Tunneling blockade and single-photon emission in GaAs double quantum wells

TL;DR

This paper demonstrates how tunneling blockade in GaAs double quantum wells enables single-photon emission from impurity-bound excitons, with potential applications in quantum communication.

Contribution

It reveals the role of intra-QW charged excitons in blocking tunneling and highlights impurity-bound excitons as stable single-photon sources.

Findings

Tunneling blockade creates a gap in indirect exciton emission.

Impurity-bound excitons exhibit anti-bunched photon emission.

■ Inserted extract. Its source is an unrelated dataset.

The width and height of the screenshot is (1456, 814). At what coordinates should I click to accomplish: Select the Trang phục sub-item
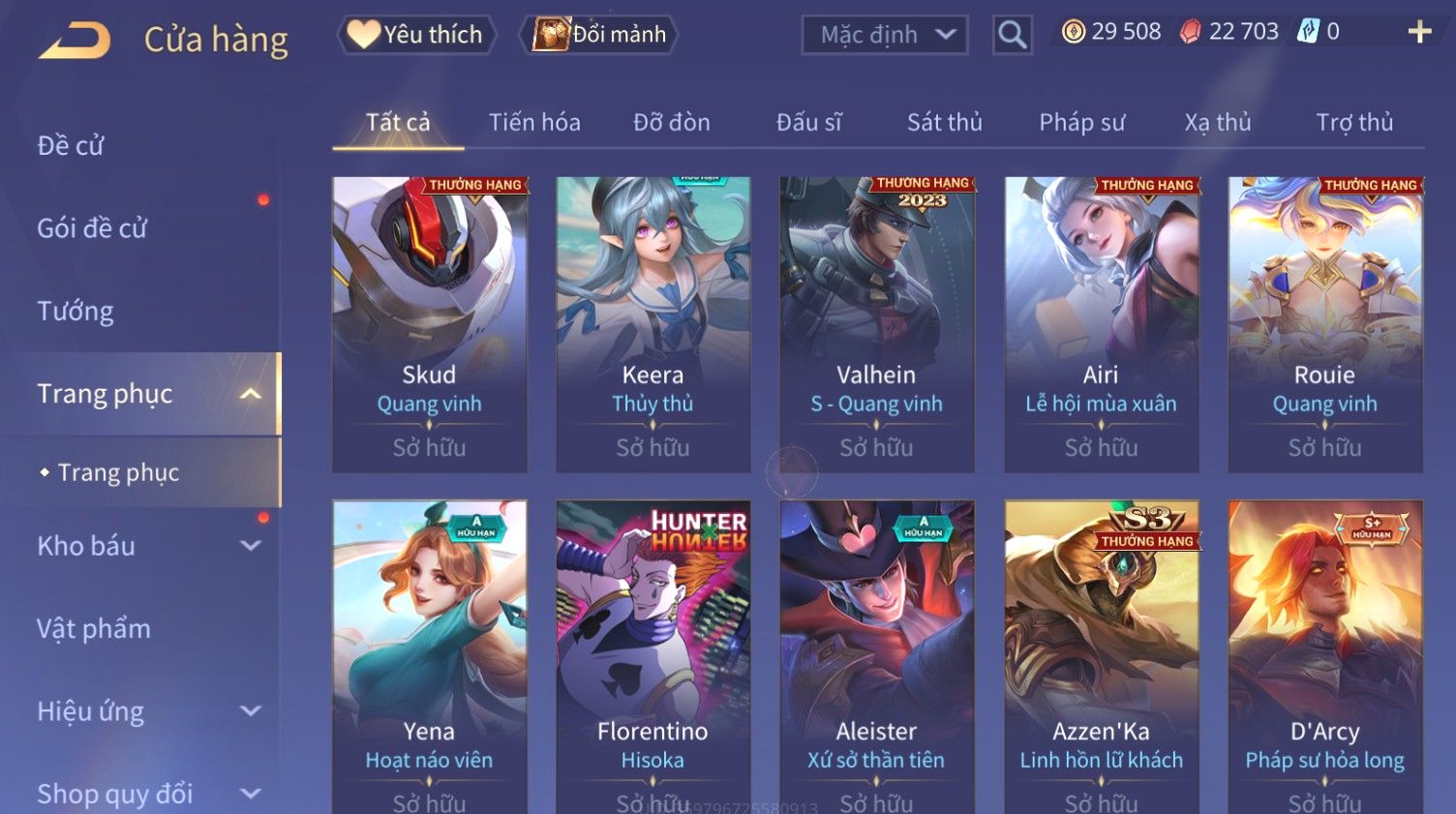click(118, 472)
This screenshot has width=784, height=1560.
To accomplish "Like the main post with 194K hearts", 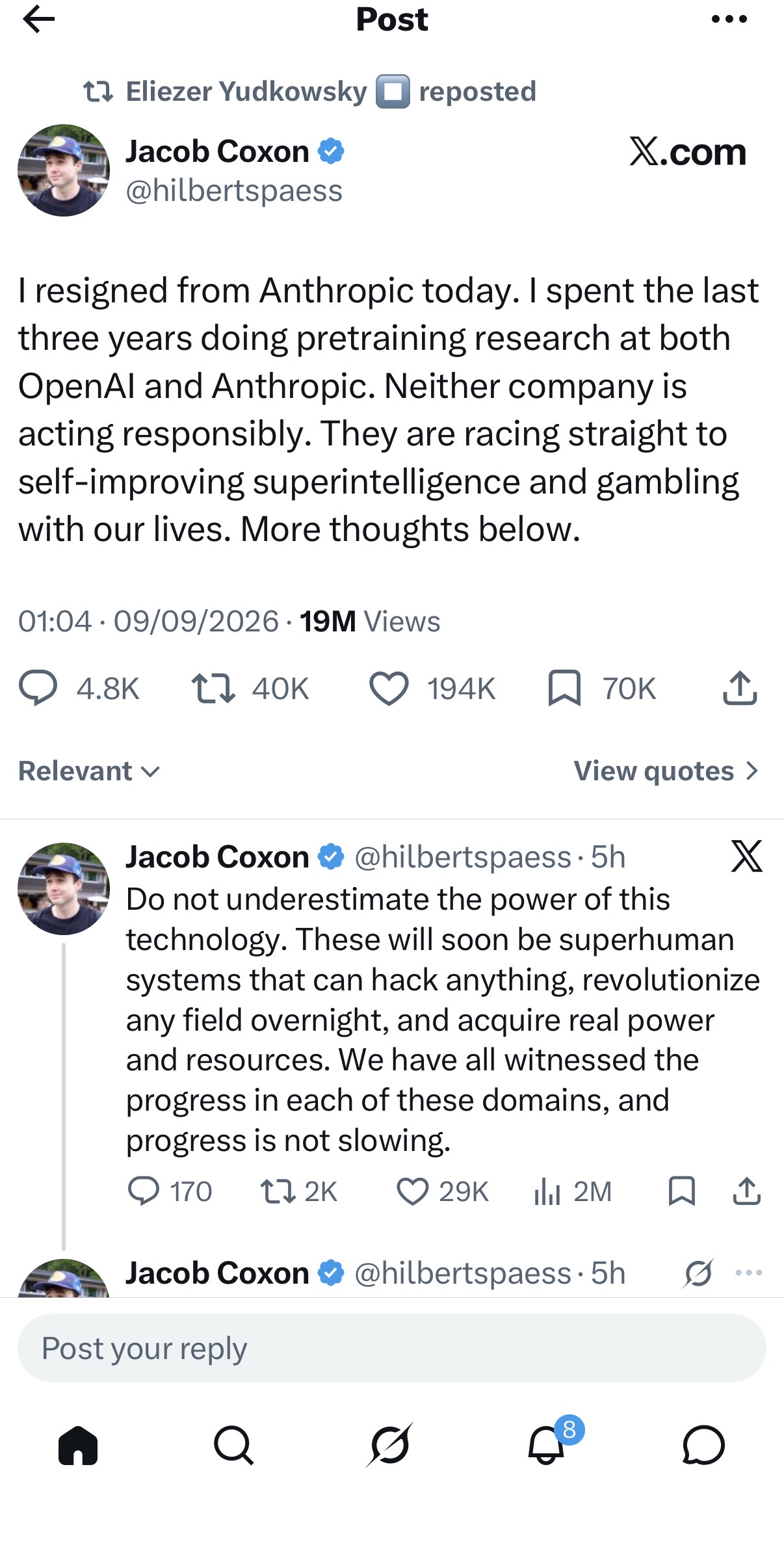I will 389,689.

Emission energies are narrowly distributed (~10 meV).

Abstract

We report on the selective excitation of single impurity-bound exciton states in a GaAs double quantum well (DQW). The structure consists of two quantum wells (QWs) coupled by a thin tunnel barrier. The DQW is subject to a transverse electric field to create spatially indirect inter-QW excitons with electrons and holes located in different QWs. We show that the presence of intra-QW charged excitons (trions) blocks carrier tunneling across the barrier to form indirect excitons, thus opening a gap in their emission spectrum. This behavior is attributed to the low binding energy of the trions. Within the tunneling blockade regime, emission becomes dominated by processes involving excitons bound to single shallow impurities, which behave as two-level centers activated by resonant tunneling. The quantum nature of the emission is confirmed by the anti-bunched photon emission statistics. The narrow distribution of emission energies ($\sim 10$~meV) and the electrical connection to the QWs make these single-exciton centers interesting candidates for applications in single-photon sources.